One can see that the interval decreases by half after every iteration.

Usually, the function $f$ is called the *objective function*, and most algorithms have a *tolerance level* that is related to the *criterion for convergence*. For an algorithm that finds the roots of the equation, it will be deemed to have converged to the solution $x=x^*$ when $|f(x^*)| < T $, where $T$ is the tolerance level. 

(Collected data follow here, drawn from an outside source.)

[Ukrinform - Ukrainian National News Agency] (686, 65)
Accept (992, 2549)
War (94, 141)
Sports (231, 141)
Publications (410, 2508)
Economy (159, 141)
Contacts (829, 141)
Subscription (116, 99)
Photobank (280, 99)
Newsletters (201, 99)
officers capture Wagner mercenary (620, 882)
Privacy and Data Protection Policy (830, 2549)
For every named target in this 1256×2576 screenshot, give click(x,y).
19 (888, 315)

#### Newton-Raphson Iteration ####

The previously mentioned method of bisection has a *linear convergence*, which means that the precision of the solution is approximately equal to the number of steps used in the iteration. Typically, we want to look for methods that have faster convergence, for example *quadratic convergence*. To be more precise, in quadratic convergence, the error at the $(n+1)$ th iteration is approximately equal to the square root of the error at the $n$ th iteration. The Newton-Raphson iteration method has quadratic convergence.

The idea is to start from the definition of the derivative (and thus the tangent) of the function:

$$
f^\prime (x_n) = \frac{f(x_n)-f(x_{n+1})}{x_n - x_{n+1}}.
$$

Now, let us approximate the function with its tangent line. If so, the root of the approximated function is the point $x_{n+1}$ where the tangent cuts the x-axis, thus $f(x_{n+1})=0$. This is usually not going to be the true root of the function, but it provides a nearer approximation of the root.

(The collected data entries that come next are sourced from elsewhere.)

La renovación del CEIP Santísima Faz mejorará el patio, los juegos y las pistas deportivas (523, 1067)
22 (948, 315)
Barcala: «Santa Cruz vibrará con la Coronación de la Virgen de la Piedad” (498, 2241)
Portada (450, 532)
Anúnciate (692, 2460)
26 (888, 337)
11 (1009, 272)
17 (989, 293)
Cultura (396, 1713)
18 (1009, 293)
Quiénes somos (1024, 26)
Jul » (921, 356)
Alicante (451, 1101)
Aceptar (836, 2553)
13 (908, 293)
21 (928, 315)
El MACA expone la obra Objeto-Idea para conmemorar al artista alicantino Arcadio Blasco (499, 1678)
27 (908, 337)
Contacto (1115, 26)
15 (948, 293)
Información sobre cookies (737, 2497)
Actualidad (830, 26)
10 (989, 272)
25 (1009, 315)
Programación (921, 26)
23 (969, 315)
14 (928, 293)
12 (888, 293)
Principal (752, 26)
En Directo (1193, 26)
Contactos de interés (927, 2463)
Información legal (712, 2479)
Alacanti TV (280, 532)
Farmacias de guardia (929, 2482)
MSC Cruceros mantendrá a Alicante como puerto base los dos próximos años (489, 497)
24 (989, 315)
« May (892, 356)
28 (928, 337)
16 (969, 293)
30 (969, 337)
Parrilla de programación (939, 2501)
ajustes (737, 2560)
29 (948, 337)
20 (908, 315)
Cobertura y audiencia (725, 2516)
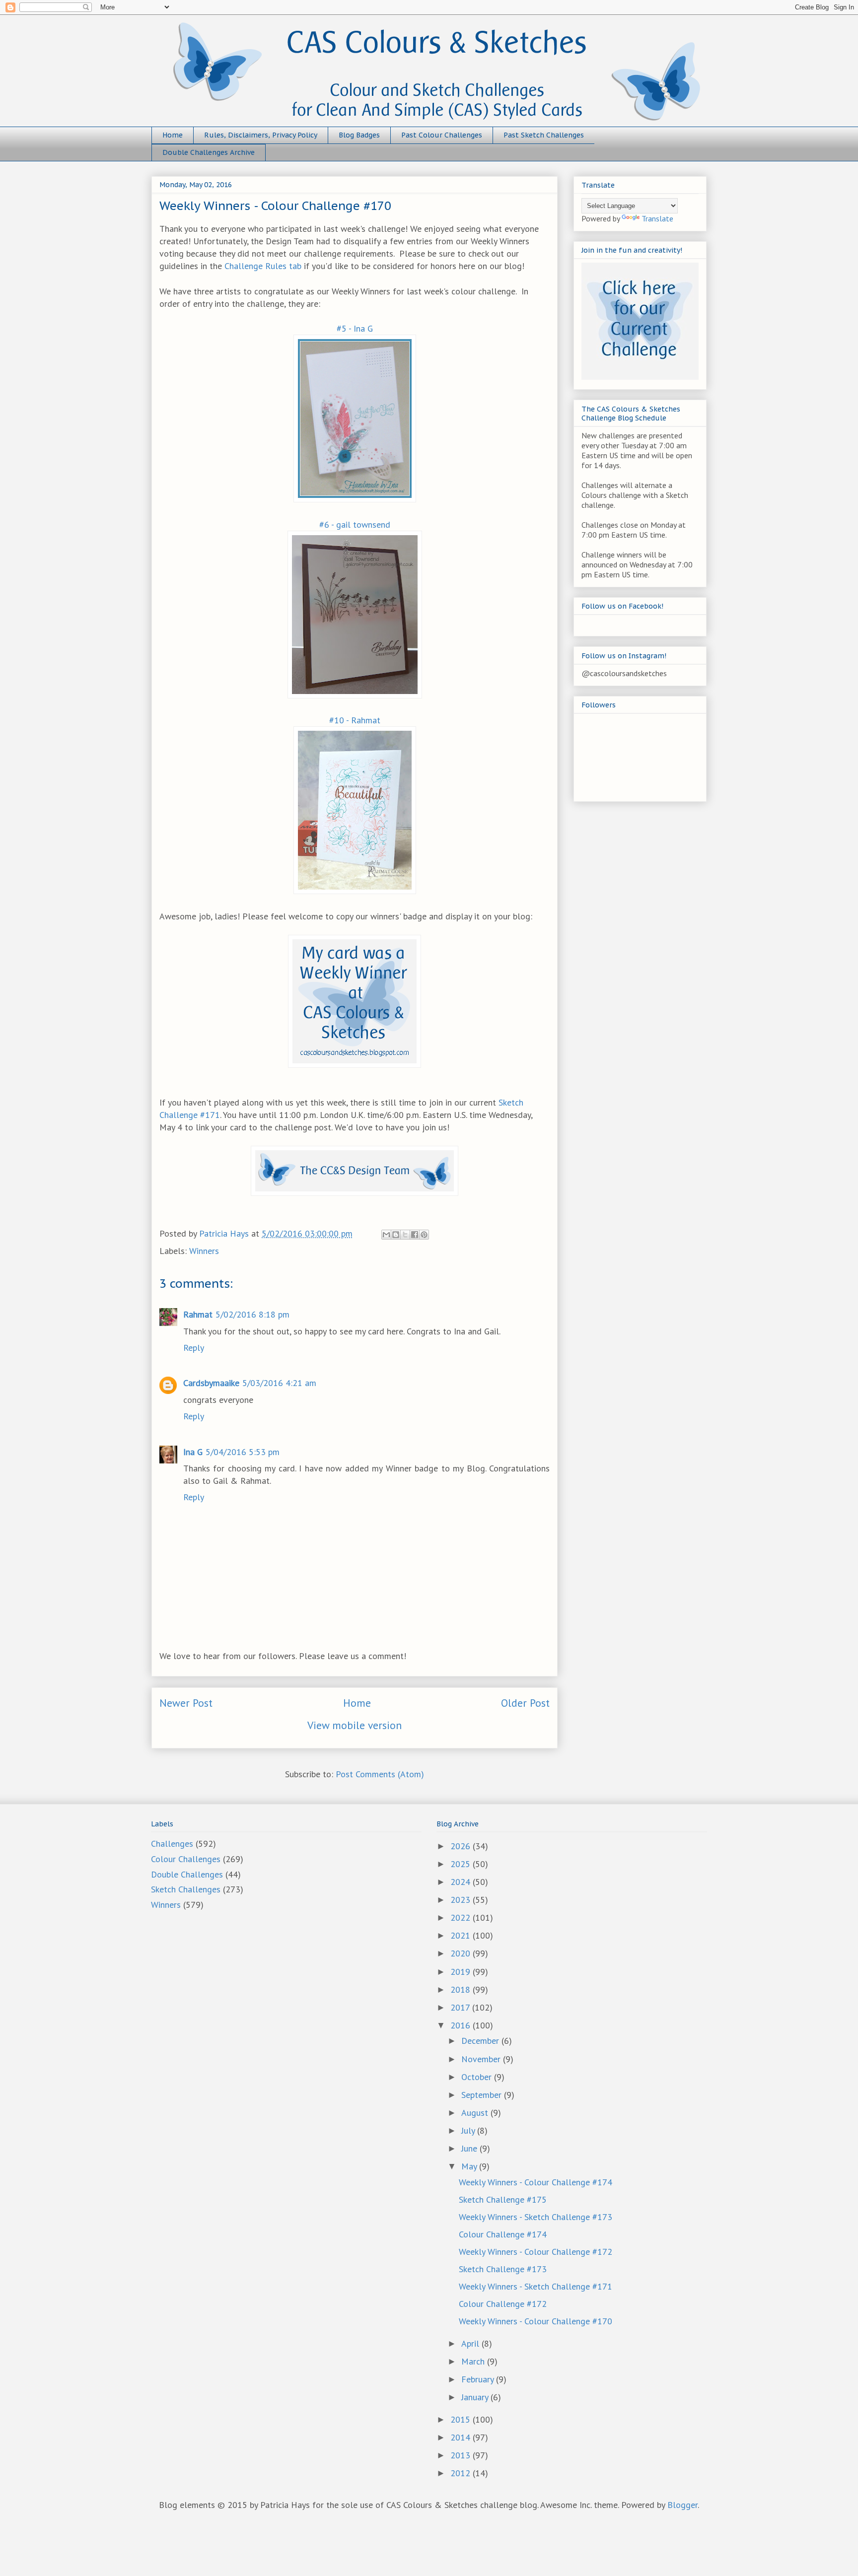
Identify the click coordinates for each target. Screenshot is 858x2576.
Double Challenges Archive (208, 152)
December (481, 2040)
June (470, 2148)
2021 (461, 1935)
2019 (461, 1971)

The iterative scheme is described as:

$$
x_{n+1} = x_n - \frac{f(x_n)}{f^\prime (x_n)}.
$$

Below is a picture from wikipedia illustrating the proceedure.

![picturefromwikipedia](images/2_2_newton_raphson_wikipedia.png)

One can easily use the solvers in scipy that use the Newton Raphson method.

In [3]:
import numpy as np
from scipy import optimize

In [4]:
def f(x): #A test function
    return x**3 - 1 

initial_guess = 2

print(optimize.newton(f,2))

1.0000000000000269


#### Gradient Methods ####

One can also apply the Newton-Raphson method to find the stationary points of the function ($f^\prime = 0$). This is done by applying the iteration to the first derivative of the function.

$$
x_{n+1} = x_n - \frac{f^\prime (x_n)}{f^{\prime \prime}(x_n)}.
$$

This does require that the fuction is twice continuously differentiable, and that the second derivative is nowhere 0, for it to converge.

One can observe how to generalize methods like this. Let us assume $f(\vec{x})$ is a function of $m$ variables. Let us define the vector $\vec{g}, g_i = \partial_i f$, and the matrix $H, h_{ij} = \partial_i \partial_j f$. These are the gradient vector of first partial derivatives and the Hessian matrix of second partial derivatives. If the Hessian is invertible at the point $\vec{x}_n$, we can now speficy the iterative scheme, called *Newtons method*:

$$
\vec{x}_{n+1} = \vec{x}_n - H^{-1}(\vec{x}_n) \vec{g}(\vec{x}_n).
$$

This is an example of a more general class of optimization algorithms known as *gradient methods*. The simplest gradient method is of the form:

$$
\vec{x}_{n+1} = \vec{x}_n - s \vec{g}(\vec{x}_n),
$$

where $s$ is a positive constant called the *step length*. This step length could be variable, meaning that we can choose to take smaller steps when the gradient is large, and larger steps when the gradient is small. However, this method still has only linear convergence. One way to improve the convergence rate is to use:

$$
\vec{x}_{n+1} = \vec{x}_n - \Theta_n \vec{g}(\vec{x}_n),
$$

where $\Theta_n$ is a judiciously chosen matrix. It can be seen that Newtons method (with the inverse of the Hessian matrix) is a special case of this. One can even make a modification of Newtons method with a variable step length.

Even though these methods have quadratic convergence, the conditions for convergence are quite strong. Firstly, the Hessian needs to be invertible everywhere. Secondly, the calculation of the Hessian and its inverse can be extremely costly. Alternatives that sacrifice accuracy for speed are the method of *conjugate gradients* and *quasi-Newton methods*.